The role of phosphorylated tau in functional disease is progressing in a manner very much similar to Aβ. Recent studies, for example, indicate that insoluble tau accumulation is somewhat benign, while oligomeric phospho-tau intermediates may be more toxic and may be toxic at the specific level of the synapse (Santacruz et al. 2005). Also similar to Aβ studies, support for this concept is limited to highly experimental models (Stokin et al. 2005; Yoshiyama et al. 2007). The results highlight the growing theme that insoluble pathological lesions, and in this case NFT formation is a late stage nontoxic event, and that attention might be better directed toward upstream soluble tau intermediates. That the entire process, from changes in synthesis of soluble species, to putative soluble assembly intermediates, to insoluble pathological lesions, has yet to be embraced as a response to an underlying pathogenic process is remarkable. With recent multiple failures of the cascade concept, testing of biological alternatives is long overdue.

4 Conclusion

Current hypotheses of AD pathogenesis encompass copious and sophisticated data, but nevertheless have their origin in hallmark pathological lesions described more than a century ago. The literature is now contradictory on whether hallmark lesions are best considered manifestations of neurotoxicity or instead insoluble epiphenomena to the more important events involving soluble, toxic intermediates and the synapse, events ironically that cannot be directly observed, and are based on in vitro elaborations which have proven challenging to reproduce between laboratories and have not passed the test of relevance to the human brain.
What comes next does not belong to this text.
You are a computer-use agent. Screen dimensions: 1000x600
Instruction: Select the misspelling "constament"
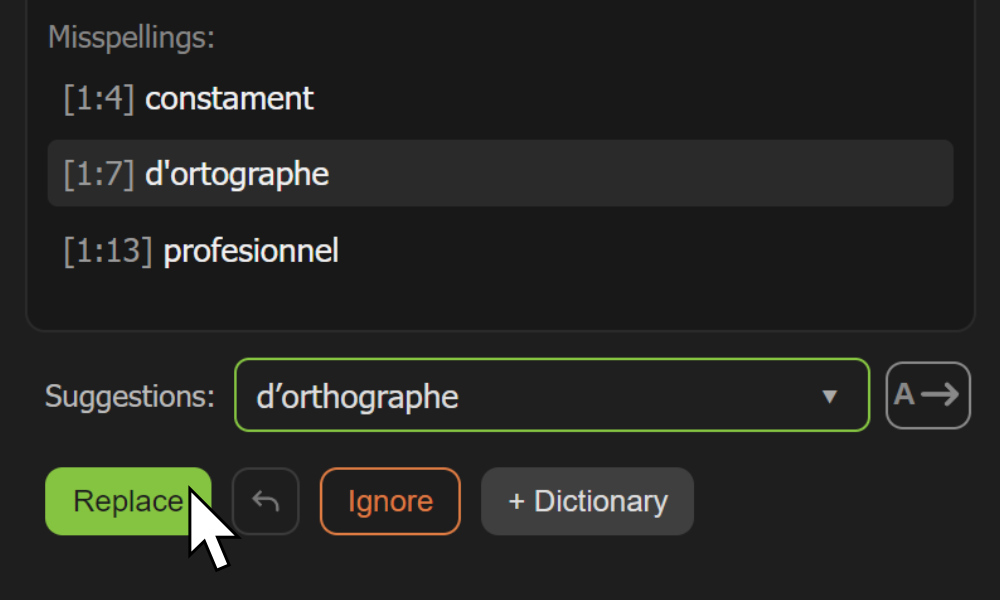click(501, 98)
More likely, and based on now considerable evidence, pathological lesions as well as their constituent proteins of whatever species, be they monomeric, oligomeric, or insoluble fibrils, can be tied to molecular pathogenesis on the basis of disease expression, or a host response. This response is likely fundamentally adaptive over a long period of time and more in line with Darwinian theory. Targeting of such lesions, or any individual protein as part of a putative pathogenic cascade for that matter, should be entertained only with considerable care, if not the sober realization that it will more likely do more harm than good, as has been demonstrated in abundance. As the pathogenesis of AD continues to be elucidated, a broadening of the focus, rather than the perseveration on a very narrow set of principles, appears to be needed.